Records →
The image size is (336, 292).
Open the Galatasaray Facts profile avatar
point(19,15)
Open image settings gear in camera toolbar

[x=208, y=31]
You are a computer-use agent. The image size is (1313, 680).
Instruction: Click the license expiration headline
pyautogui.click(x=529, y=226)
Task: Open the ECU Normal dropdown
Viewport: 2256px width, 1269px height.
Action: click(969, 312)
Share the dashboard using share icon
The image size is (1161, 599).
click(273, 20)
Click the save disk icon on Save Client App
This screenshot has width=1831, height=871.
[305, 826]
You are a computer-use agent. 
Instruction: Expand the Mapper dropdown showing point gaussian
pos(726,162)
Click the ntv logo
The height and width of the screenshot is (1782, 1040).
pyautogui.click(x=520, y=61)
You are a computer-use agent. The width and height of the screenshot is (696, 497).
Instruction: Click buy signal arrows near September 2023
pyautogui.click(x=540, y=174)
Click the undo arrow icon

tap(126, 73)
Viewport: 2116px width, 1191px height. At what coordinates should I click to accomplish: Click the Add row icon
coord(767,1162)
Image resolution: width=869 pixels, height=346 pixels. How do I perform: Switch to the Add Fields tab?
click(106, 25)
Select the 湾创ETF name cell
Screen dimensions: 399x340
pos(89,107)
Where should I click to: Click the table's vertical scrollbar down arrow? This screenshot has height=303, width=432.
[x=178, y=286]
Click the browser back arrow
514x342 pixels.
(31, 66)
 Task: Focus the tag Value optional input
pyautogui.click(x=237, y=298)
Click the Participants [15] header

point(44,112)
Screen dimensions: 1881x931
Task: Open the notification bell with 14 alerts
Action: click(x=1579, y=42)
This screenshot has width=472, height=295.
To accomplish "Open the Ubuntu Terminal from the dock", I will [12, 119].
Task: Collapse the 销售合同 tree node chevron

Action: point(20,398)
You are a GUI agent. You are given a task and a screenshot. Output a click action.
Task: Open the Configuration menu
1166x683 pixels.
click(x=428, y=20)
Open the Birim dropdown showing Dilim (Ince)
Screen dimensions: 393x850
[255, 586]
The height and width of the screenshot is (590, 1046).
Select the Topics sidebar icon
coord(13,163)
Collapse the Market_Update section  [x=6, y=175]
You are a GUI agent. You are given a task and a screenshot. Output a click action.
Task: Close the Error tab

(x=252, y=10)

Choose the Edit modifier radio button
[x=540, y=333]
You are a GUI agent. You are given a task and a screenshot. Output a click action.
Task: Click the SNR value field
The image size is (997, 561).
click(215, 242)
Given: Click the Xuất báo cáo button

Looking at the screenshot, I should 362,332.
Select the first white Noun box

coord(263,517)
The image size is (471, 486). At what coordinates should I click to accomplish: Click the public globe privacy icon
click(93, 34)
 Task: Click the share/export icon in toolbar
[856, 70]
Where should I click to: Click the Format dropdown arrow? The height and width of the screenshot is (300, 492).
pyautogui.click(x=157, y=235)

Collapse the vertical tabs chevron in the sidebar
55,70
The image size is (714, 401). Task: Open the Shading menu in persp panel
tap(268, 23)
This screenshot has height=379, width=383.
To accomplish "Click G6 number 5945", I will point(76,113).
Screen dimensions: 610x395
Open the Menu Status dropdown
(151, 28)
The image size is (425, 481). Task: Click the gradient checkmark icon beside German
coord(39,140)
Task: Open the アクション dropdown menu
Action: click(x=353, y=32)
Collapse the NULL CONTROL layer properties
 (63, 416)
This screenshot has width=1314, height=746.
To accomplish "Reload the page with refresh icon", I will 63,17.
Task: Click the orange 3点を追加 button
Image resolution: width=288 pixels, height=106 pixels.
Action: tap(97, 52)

Objective → Can you write out all of the lines above again, switching "undo arrow icon" to "redo arrow icon" and leaving everything else unchanged?

Solved exercise →
The image size is (336, 292).
Open the Galatasaray Facts profile avatar
point(19,15)
Open image settings gear in camera toolbar

[x=208, y=31]
You are a computer-use agent. The image size is (1313, 680).
Instruction: Click the license expiration headline
pyautogui.click(x=529, y=226)
Task: Open the ECU Normal dropdown
Viewport: 2256px width, 1269px height.
Action: click(969, 312)
Share the dashboard using share icon
The image size is (1161, 599).
click(273, 20)
Click the save disk icon on Save Client App
This screenshot has width=1831, height=871.
[305, 826]
You are a computer-use agent. 
Instruction: Expand the Mapper dropdown showing point gaussian
pos(726,162)
Click the ntv logo
The height and width of the screenshot is (1782, 1040).
pyautogui.click(x=520, y=61)
You are a computer-use agent. The width and height of the screenshot is (696, 497).
Instruction: Click buy signal arrows near September 2023
pyautogui.click(x=540, y=174)
Click the redo arrow icon

tap(126, 73)
Viewport: 2116px width, 1191px height. At what coordinates should I click to accomplish: Click the Add row icon
coord(767,1162)
Image resolution: width=869 pixels, height=346 pixels. How do I perform: Switch to the Add Fields tab?
click(106, 25)
Select the 湾创ETF name cell
Screen dimensions: 399x340
pos(89,107)
Where should I click to: Click the table's vertical scrollbar down arrow? This screenshot has height=303, width=432.
[x=178, y=286]
Click the browser back arrow
514x342 pixels.
(31, 66)
 Task: Focus the tag Value optional input
pyautogui.click(x=237, y=298)
Click the Participants [15] header

point(44,112)
Screen dimensions: 1881x931
Task: Open the notification bell with 14 alerts
Action: click(x=1579, y=42)
This screenshot has width=472, height=295.
To accomplish "Open the Ubuntu Terminal from the dock", I will [12, 119].
Task: Collapse the 销售合同 tree node chevron

Action: point(20,398)
You are a GUI agent. You are given a task and a screenshot. Output a click action.
Task: Open the Configuration menu
1166x683 pixels.
click(x=428, y=20)
Open the Birim dropdown showing Dilim (Ince)
Screen dimensions: 393x850
[255, 586]
The height and width of the screenshot is (590, 1046).
Select the Topics sidebar icon
coord(13,163)
Collapse the Market_Update section  [x=6, y=175]
You are a GUI agent. You are given a task and a screenshot. Output a click action.
Task: Close the Error tab

(x=252, y=10)

Choose the Edit modifier radio button
[x=540, y=333]
You are a GUI agent. You are given a task and a screenshot. Output a click action.
Task: Click the SNR value field
The image size is (997, 561).
click(215, 242)
Given: Click the Xuất báo cáo button

Looking at the screenshot, I should 362,332.
Select the first white Noun box

coord(263,517)
The image size is (471, 486). At what coordinates should I click to accomplish: Click the public globe privacy icon
click(93, 34)
 Task: Click the share/export icon in toolbar
[856, 70]
Where should I click to: Click the Format dropdown arrow? The height and width of the screenshot is (300, 492).
pyautogui.click(x=157, y=235)

Collapse the vertical tabs chevron in the sidebar
55,70
The image size is (714, 401). Task: Open the Shading menu in persp panel
tap(268, 23)
This screenshot has height=379, width=383.
To accomplish "Click G6 number 5945", I will point(76,113).
Screen dimensions: 610x395
Open the Menu Status dropdown
(151, 28)
The image size is (425, 481). Task: Click the gradient checkmark icon beside German
coord(39,140)
Task: Open the アクション dropdown menu
Action: click(x=353, y=32)
Collapse the NULL CONTROL layer properties
 (63, 416)
This screenshot has width=1314, height=746.
To accomplish "Reload the page with refresh icon", I will 63,17.
Task: Click the orange 3点を追加 button
Image resolution: width=288 pixels, height=106 pixels.
Action: tap(97, 52)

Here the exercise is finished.